Por fim, o último que julgo mais interessante comentar rapidamente é Whale Valley (Vale das Baleias), uma história sobre o relacionamento de dois irmãos, sendo que o mais velho possui algum problema relacionado à depressão. Totalmente voltado para a perspectiva do mais novo, os tons acinzentados e ofuscados imediatamente proporcionam um clima denso e pesado. Aparentemente simples, mas com um lirismo impressionante, suave quando necessário e tenso em seu clímax, trabalhando com dois momentos similares que abalam os personagens em questão.

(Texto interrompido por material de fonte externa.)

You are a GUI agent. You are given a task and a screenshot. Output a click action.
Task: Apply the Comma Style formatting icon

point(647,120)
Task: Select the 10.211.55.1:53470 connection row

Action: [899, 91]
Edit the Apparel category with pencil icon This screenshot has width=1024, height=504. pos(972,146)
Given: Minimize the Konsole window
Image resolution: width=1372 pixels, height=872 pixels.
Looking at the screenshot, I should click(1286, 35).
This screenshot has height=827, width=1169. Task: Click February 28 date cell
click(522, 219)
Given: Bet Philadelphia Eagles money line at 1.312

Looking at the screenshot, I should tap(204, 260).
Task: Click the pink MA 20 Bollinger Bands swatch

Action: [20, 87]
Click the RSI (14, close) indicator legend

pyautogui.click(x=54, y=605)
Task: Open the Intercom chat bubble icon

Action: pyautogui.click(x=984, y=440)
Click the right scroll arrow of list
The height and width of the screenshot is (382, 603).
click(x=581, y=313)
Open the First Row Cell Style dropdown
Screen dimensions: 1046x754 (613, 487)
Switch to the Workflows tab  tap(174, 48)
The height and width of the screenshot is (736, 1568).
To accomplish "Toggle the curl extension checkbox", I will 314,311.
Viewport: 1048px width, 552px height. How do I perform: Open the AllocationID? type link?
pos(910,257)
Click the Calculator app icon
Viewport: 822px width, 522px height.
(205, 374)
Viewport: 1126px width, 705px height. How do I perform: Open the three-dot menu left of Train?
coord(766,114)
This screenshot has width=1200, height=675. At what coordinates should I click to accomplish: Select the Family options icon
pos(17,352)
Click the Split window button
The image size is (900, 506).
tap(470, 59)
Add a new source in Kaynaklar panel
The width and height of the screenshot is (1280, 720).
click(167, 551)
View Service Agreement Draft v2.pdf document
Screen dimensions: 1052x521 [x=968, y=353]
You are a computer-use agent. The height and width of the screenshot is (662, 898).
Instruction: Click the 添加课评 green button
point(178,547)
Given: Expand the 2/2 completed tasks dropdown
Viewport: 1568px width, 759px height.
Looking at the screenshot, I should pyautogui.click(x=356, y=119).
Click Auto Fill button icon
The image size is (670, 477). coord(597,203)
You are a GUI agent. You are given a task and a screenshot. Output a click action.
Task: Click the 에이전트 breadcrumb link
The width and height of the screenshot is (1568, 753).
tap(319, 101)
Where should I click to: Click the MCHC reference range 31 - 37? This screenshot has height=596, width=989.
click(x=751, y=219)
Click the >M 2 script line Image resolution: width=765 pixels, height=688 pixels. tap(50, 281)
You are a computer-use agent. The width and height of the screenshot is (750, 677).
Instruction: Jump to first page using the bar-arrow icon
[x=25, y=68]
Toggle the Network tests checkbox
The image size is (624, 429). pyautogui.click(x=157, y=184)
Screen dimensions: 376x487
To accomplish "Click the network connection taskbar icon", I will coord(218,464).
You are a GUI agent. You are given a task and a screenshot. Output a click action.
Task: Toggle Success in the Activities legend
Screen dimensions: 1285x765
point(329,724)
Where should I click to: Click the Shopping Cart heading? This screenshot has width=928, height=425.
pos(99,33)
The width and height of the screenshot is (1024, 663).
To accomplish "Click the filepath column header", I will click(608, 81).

A atuação do jovem Ágúst Örn B. Wingum me impressionou bastante ao ponto de me recordar rapidamente do desempenho de Kåre Hedebrant em Deixe Ela Entrar (2008), que não é nada menos do que um dos meus filmes prediletos.
Meu único pesar sobre a Competitiva Internacional de Curtas I foi o fato de Los Animales não ter me agradado, mesmo eu compreendendo seu objetivo. Pelo menos, para mim, o curta de Paola Buontempo foi o mais fraco, o que me faz pensar que foi melhor que tenha sido exibido primeiro, invés de, exemplificando, por último, pois não seria capaz de finalizar a exibição tão bem quanto o filme de Arnar Gudmundsson. Mesmo eu não tendo acompanhado a abertura do evento em Cachoeira, este contato inicial me encheu de boas expectativas sobre as demais apresentações, aguardando ainda que mais gente possa aproveitar esta oportunidade de conferir estas produções instigantes.